**Problem Analysis**

Let's assume the side length of the square field is 'x' meters. The area of a square is given by the formula A = x^2, where A is the area and x is the side length.

We are given that the area of the square field is 5184 m^2. Therefore, we can write the equation as:

x^2 = 5184

To find the side length 'x', we can take the square root of both sides of the equation. However, since we are looking for a positive value for the side length, we can ignore the negative square root. So,

x = √5184

Simplifying further, we get:

x = 72 meters

Now we need to find the dimensions of the rectangular field.

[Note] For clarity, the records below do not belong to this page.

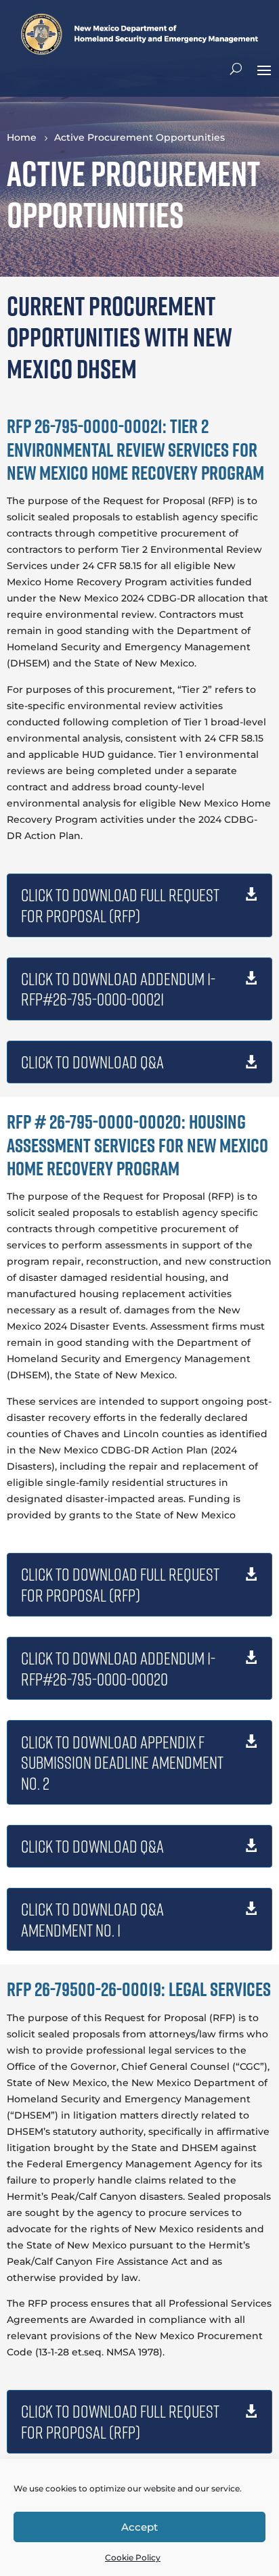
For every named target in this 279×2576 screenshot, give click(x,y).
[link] (139, 51)
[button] (264, 69)
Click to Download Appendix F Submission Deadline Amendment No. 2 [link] (122, 1763)
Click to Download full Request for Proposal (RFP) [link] (120, 905)
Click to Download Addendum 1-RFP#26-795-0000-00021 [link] (118, 989)
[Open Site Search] (236, 69)
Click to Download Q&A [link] (92, 1062)
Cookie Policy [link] (132, 2557)
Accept (139, 2527)
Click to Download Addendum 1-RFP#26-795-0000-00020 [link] (118, 1668)
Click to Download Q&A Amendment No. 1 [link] (92, 1919)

Let's assume the breadth of the rectangular field is 'b' meters. According to the problem, the length of the rectangular field is twice its breadth. Therefore, we can write the equation as:

Length = 2 * breadth

We know that the perimeter of a rectangle is given by the formula:

Perimeter = 2 * (Length + Breadth)

Since the perimeter of the rectangular field is equal to the perimeter of the square field, we can write the equation as:

2 * (2b + b) = 4 * 72

Simplifying further, we get:

6b = 288

Dividing both sides by 6, we get:

b = 48 meters

Therefore, the length of the rectangular field is:

Length = 2 * breadth = 2 * 48 = 96 meters

**Finding the Area of the Rectangular Field**

The area of a rectangle is given by the formula A = length * breadth. Therefore, we can calculate the area of the rectangular field as:

A = 96 * 48 = 4608 m^2

Therefore, the area of the rectangular field is 4608 m^2.